__TAREFA 1__:
Responda com base no texto sobre Graciliano Ramos:
(a) Em que data foi comemorado o centenário de Graciliano Ramos?
(b) Até que se tenha uma definição melhor, o que torna uma obra clássica?
(c) A quem se dirige a obra clássica, segundo o texto?
__TAREFA 2__:
Repita fielmente o trecho do texto sobre Graciliano Ramos que vai de "Graciliano Ramos, um" até "de nosso povo.".

__TEXTO FORNECIDO__:
• • • •
Graciliano Ramos, um escritor comunista
José
Carlos Ruy, no portal Vermelho
Poucos escritores brasileiros merecem, como
Graciliano Ramos - cujo centenário foi comemorado em 27 de outubro de 1992 - a
qualificação de clássico. Existem muitos, com obras de alto nível artístico que
iluminam aspectos parciais dos sentimentos e modo de vida de nosso povo.
Porém
nem todos conseguiram criar situações, tramas e personagens capazes de
sintetizar as contradições típicas do desenvolvimento histórico e social e o
reflexo dessas condições objetivas na subjetividade e na vida mental dos
brasileiros.
Até
que se tenha uma definição melhor, é a dialética do singular, do particular e
do universal que torna uma obra clássica. Clássica porque extrapola os limites
estreitos dessa particularidade e singularidade e se dirige a todos os homens,
distantes no espaço e no tempo. É como se o escritor, ou o artista, descrevesse
tipos humanos únicos, particulares, acrescentando-os ao imenso catálogo com
representantes de todas as épocas e todos os povos, enriquecendo o registro da
experiência histórica concreta da espécie humana em sua multifacética e rica
variedade de manifestações sociais e existenciais.
• • • •
__DADOS REGISTRADOS__:
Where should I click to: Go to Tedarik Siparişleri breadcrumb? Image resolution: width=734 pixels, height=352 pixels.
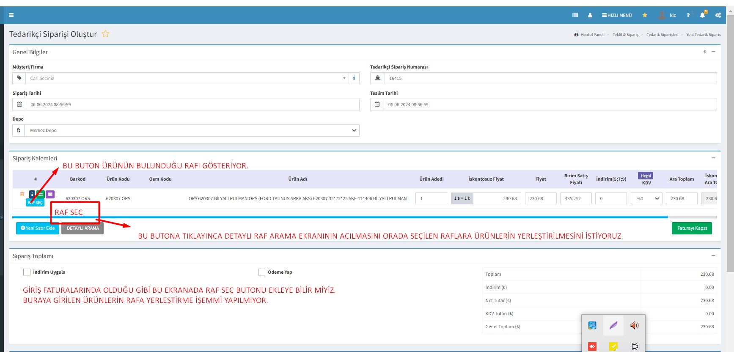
• • • •
__RESULTADO DA TAREFA 1__:
(a) Em 27 de outubro de 1992.
(b) A dialética do singular, do particular e do universal.
(c) A todos os homens, distantes no espaço e no tempo.

__RESULTADO DA TAREFA 2__:
Graciliano Ramos, um escritor comunista
José
Carlos Ruy, no portal Vermelho
Poucos escritores brasileiros merecem, como
Graciliano Ramos - cujo centenário foi comemorado em 27 de outubro de 1992 - a
qualificação de clássico. Existem muitos, com obras de alto nível artístico que
iluminam aspectos parciais dos sentimentos e modo de vida de nosso povo.